India's Modi debuts on China's Weibo

BEIJING - Indian Prime Minister Narendra Modi has joined Sina Weibo, China's version of Twitter, ahead of his visit to the country next week, attracting tens of thousands of followers within hours.

In his initial post on the microblogging service on Monday, the Indian leader, who already has accounts on Facebook and on Twitter where he is followed by more than 12 million people, wrote: "Hello China! Looking forward to interacting with Chinese friends through Weibo." By Tuesday morning he had accumulated nearly 30,000 Weibo followers.

Some welcomed Modi, who is set to visit China for three days starting May 14.

"Hello Prime Minister," wrote one user. "Hope you will adapt to the stormy waves on Weibo as soon as possible.

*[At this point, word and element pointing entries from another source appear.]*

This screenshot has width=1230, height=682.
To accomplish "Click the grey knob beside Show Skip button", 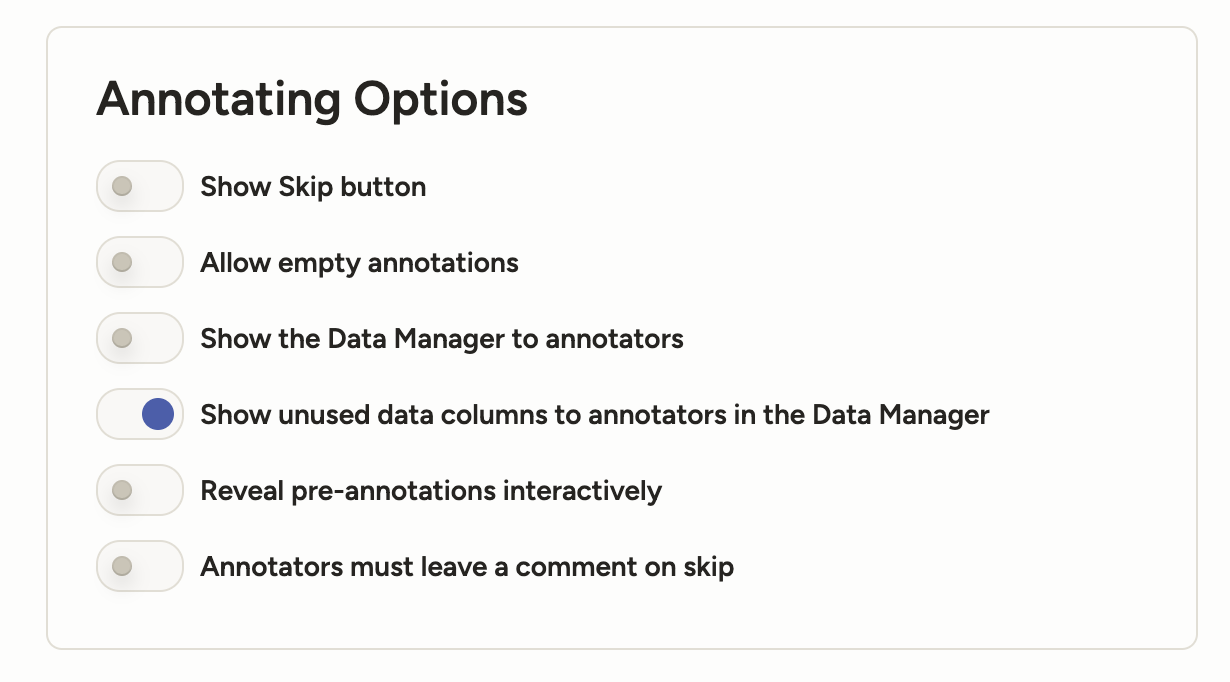I will point(122,186).
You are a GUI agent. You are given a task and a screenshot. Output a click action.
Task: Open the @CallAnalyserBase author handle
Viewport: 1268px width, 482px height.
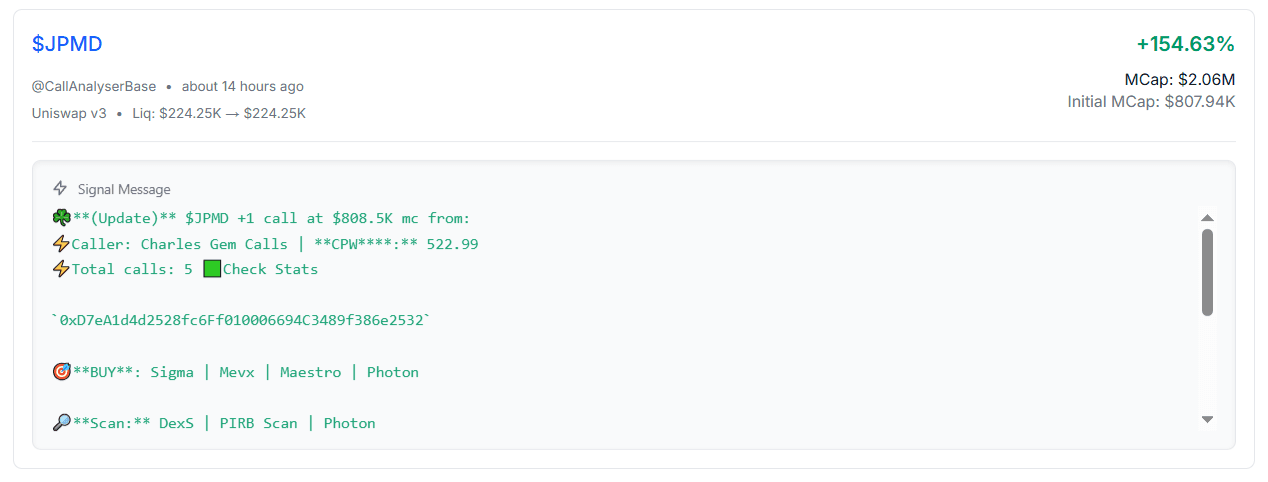point(94,87)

Looking forward to communicating with you." Chinese authorities impose strict censorship on social media, but nationalist sentiment is often allowed to run rife.

Most comments following Modi's sign up were more confrontational.

Beijing claims a border area in the northeast Indian state of Arunachal Pradesh as Zangnan, or South Tibet.

"Zangnan has been an inherent part of China since at least 600 years ago, when the United States was the Indians' and India was not united yet," one user said.

Another posting said: "Return Zangnan to us. Otherwise there is nothing to talk about with you." China defeated India in a brief but bloody war in 1962 and their border disputes - which also involve a Beijing-controlled area in the far west, on the border between Xinjiang and Kashmir - remain unresolved, with both sides regularly accusing soldiers of crossing over into the other's territory.

Modi, whose time as chief minister of Gujarat was marred by Hindu-Muslim riots that saw at least 1,000 people killed, most of them Muslims, devoted his second Weibo post to Buddhism.

"I wish everyone happiness on Buddha's birthday. Today we remember Buddha's ideals and missions. He preached the ideals of harmony and brotherhood and had a vision of a peaceful world.

"Buddhism is a unifying force connecting Asian countries. It can be one form of strong cohesion to turn this century into the Asian era," he said.

Both his posts were in Chinese.

Buddhism entered the country over 2,000 years ago and the religion's Chinese administrators say it has more than 100 million adherents.